About SCRAT Group
SCRAT Group is part of ARDiS Lab, that belongs to the Computer Science Department
of the University of Cyprus. SCRAT Group was launched in the year 2007. The main
reasearch area is Web Personalization and Adaptation, eLearning, Semantics, Meta
Information, Intelligent Systems.
Our Vision is to develop a dynamic comprehensive personalization filter that will
be based on the automatic extraction of humans' most intrinsic values, namely, User
Perceptual Preference Characteristics, and serve as the prime element of any entity
(Web-based system, advanced training system, mobile system, virtual environment,
spacecraft, aircraft, robot, etc.), liable to accept any type of semantic content,
alter and return it, adjusted to the unique characteristics and preferences of the
user. User Perceptual Preference Characteristics (UPPC) are all "the critical factors
that influence the visual, mental and emotional processes liable of manipulating
the newly information received and building upon prior knowledge, that is different
for each user or user group.

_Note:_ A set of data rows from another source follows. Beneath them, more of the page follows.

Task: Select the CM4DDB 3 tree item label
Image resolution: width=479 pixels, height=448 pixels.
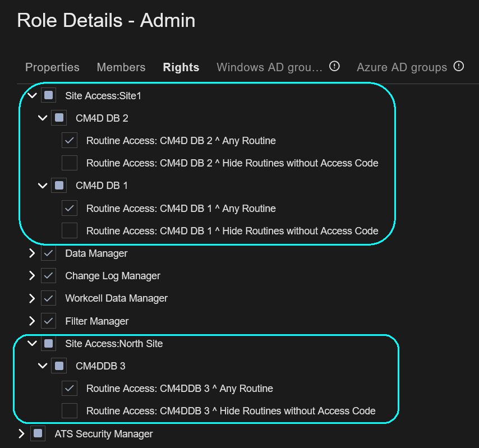Action: point(100,366)
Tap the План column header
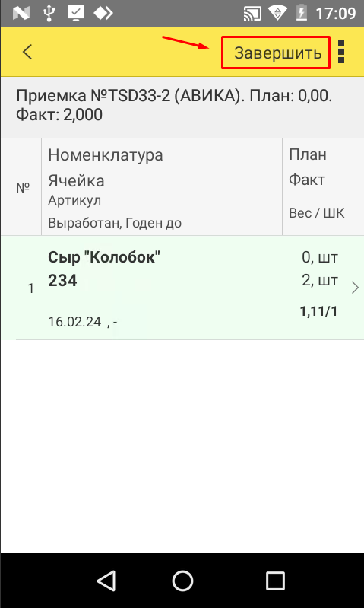This screenshot has height=608, width=364. coord(308,154)

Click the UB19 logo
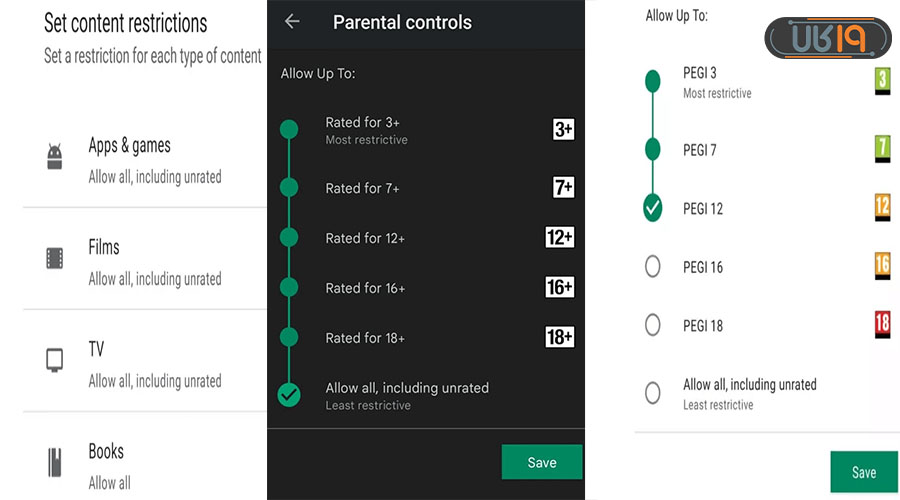point(827,39)
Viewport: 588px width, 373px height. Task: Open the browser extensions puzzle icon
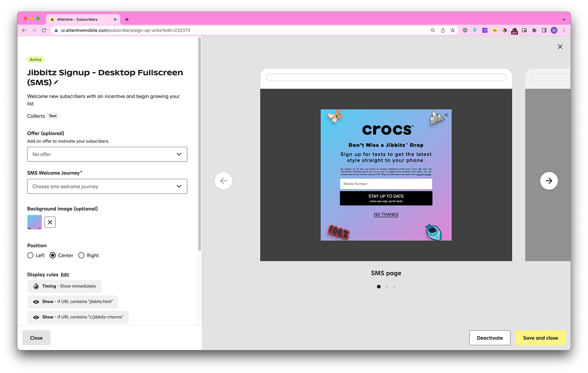534,30
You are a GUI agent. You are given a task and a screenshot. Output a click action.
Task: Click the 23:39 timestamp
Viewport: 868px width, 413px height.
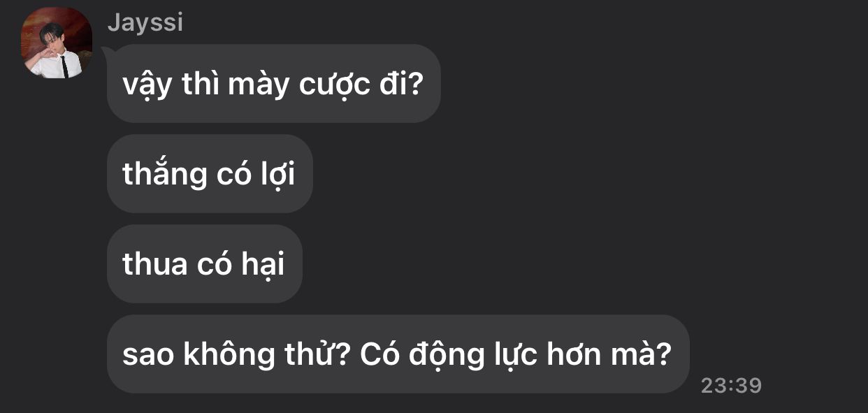[731, 385]
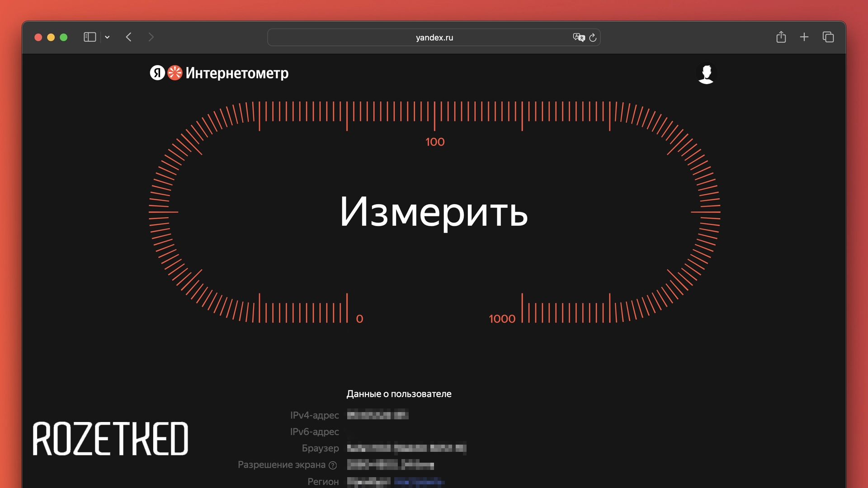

These characteristics determine the visual attention,
cognitive and emotional processing taking place throughout the whole process of
accepting an object of perception (stimulus) until the comprehensive response to
it".
Main Research Objectives:
- An extensive research of the Cognitive Psychology domains related to visual, cognitive
and emotional processing.
- The development of a three-dimensional model composed of the following optimized
parameters: (a) Visual attention, cognitive processing (speed of processing, control
of processing and working memory span), (b) cognitive styles, and (c) emotion control
(core anxiety, application specific anxiety, current anxiety, and emotion regulation).
- The creation of a comprehensive user profile, that is composed of the "traditional"
user characteristics (i.e. knowledge, goals, background, experience, preferences,
activities, etc.), device / channels characteristics (i.e. device screen size, bandwidth,
input method etc.), and the UPPC (cognitive and emotional parameters).
- The development of an open and interoperable Web-based architecture, that is based
on the abovementioned characteristics (profile).
- The evaluation of the system and model's impact into the computer-mediated information
space.
- The extension of the system's scope on more generic Web structures and the evaluation
of the extended system.
- The measurement of the users' emotional state with the automatic extraction of body
signals (blood pressure, galvanic skin etc.) in relation to users' performance.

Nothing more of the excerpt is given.